Class 19
CS 202
16 April 2015

On the board
------------

1. Last time / clarifications
2. Transactions: intro
3. Transactions: crash recovery

---------------------------------------------------------------------------

1. Last time

    Studied crash recovery in file systems. 
 
        Skipping Log-structured file system (LFS) for now; may return to
        it. If we don't, it's covered in the reading.

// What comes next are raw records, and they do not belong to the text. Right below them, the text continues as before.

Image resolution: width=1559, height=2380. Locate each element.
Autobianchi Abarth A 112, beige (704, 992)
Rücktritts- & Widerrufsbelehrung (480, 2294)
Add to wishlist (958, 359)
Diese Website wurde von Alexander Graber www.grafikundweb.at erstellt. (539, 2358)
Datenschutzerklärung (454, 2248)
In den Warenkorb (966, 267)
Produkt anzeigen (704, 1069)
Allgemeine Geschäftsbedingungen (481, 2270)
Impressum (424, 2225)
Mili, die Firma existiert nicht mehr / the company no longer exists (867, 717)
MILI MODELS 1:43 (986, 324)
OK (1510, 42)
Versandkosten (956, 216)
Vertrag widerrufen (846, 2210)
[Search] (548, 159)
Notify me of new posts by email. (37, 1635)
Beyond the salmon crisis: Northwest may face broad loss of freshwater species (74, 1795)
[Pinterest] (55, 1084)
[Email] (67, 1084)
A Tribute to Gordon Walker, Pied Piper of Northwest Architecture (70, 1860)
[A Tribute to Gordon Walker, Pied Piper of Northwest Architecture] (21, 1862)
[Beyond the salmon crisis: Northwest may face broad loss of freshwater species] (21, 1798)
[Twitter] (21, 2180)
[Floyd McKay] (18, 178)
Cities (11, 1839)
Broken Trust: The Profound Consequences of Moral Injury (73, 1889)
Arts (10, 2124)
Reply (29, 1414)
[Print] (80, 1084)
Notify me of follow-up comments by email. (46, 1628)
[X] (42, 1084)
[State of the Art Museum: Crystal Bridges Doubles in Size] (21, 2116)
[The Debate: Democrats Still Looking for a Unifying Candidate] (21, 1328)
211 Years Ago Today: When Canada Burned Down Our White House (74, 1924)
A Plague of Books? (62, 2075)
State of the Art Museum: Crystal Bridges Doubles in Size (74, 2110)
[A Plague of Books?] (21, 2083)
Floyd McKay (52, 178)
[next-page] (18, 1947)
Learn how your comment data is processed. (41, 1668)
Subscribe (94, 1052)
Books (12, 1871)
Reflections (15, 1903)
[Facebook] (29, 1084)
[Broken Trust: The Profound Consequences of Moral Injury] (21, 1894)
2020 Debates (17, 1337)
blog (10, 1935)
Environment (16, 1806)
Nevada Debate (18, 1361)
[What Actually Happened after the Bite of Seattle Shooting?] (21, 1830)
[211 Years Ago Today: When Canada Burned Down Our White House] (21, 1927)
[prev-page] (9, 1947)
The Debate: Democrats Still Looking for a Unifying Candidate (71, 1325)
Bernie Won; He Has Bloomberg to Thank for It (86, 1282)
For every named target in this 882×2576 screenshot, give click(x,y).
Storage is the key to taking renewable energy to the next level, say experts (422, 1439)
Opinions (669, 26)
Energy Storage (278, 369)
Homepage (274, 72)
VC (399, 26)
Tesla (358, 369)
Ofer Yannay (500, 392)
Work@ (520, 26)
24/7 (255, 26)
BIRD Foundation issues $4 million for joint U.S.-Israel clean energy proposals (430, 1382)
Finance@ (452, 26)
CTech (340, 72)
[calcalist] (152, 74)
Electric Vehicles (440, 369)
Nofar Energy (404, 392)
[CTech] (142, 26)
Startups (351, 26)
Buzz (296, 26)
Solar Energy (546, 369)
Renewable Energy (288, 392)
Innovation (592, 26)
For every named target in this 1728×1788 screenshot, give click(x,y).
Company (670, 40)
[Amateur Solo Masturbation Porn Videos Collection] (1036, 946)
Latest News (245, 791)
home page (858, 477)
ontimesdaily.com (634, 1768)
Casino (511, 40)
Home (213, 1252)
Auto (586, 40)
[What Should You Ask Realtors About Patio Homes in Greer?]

        A point to keep in mind is that, while LFS provides some crash
        recovery, the real motivation for logging in that system is
        performance.

    Some points of clarification from last time: 
   
        (1) The _log_ also lives on the disk. It has to be stored
        persistently.

        (2) Why do we want logging? The high-level goal is to perform a
        group of related operations on a set of on-disk data structures
        _atomically_: they should either all happen or not (and the
        reason they might not is a crash). 
        
            --> Imagine if we didn't have the log ... a system starts
            overwriting various data structures (say to create a file).
            If there is a crash in the middle, then the data structures
            could be an inconsistent state.

            --> Instead, the system works as follows:
            
                --it logs the intended operations (each of the
                operations on the various data structures); the log,
                remember, is in persistent storage.

                --there is a concept of _committing_ the operation: this
                happens when the system writes a single disk sector
                (atomically) saying, "yes, this operation has been fully
                logged."

                --only when the operation has committed (which implies
                that all intentions have been logged) does the system
                begin the process of actually overwriting the data
                structures on the disk (*)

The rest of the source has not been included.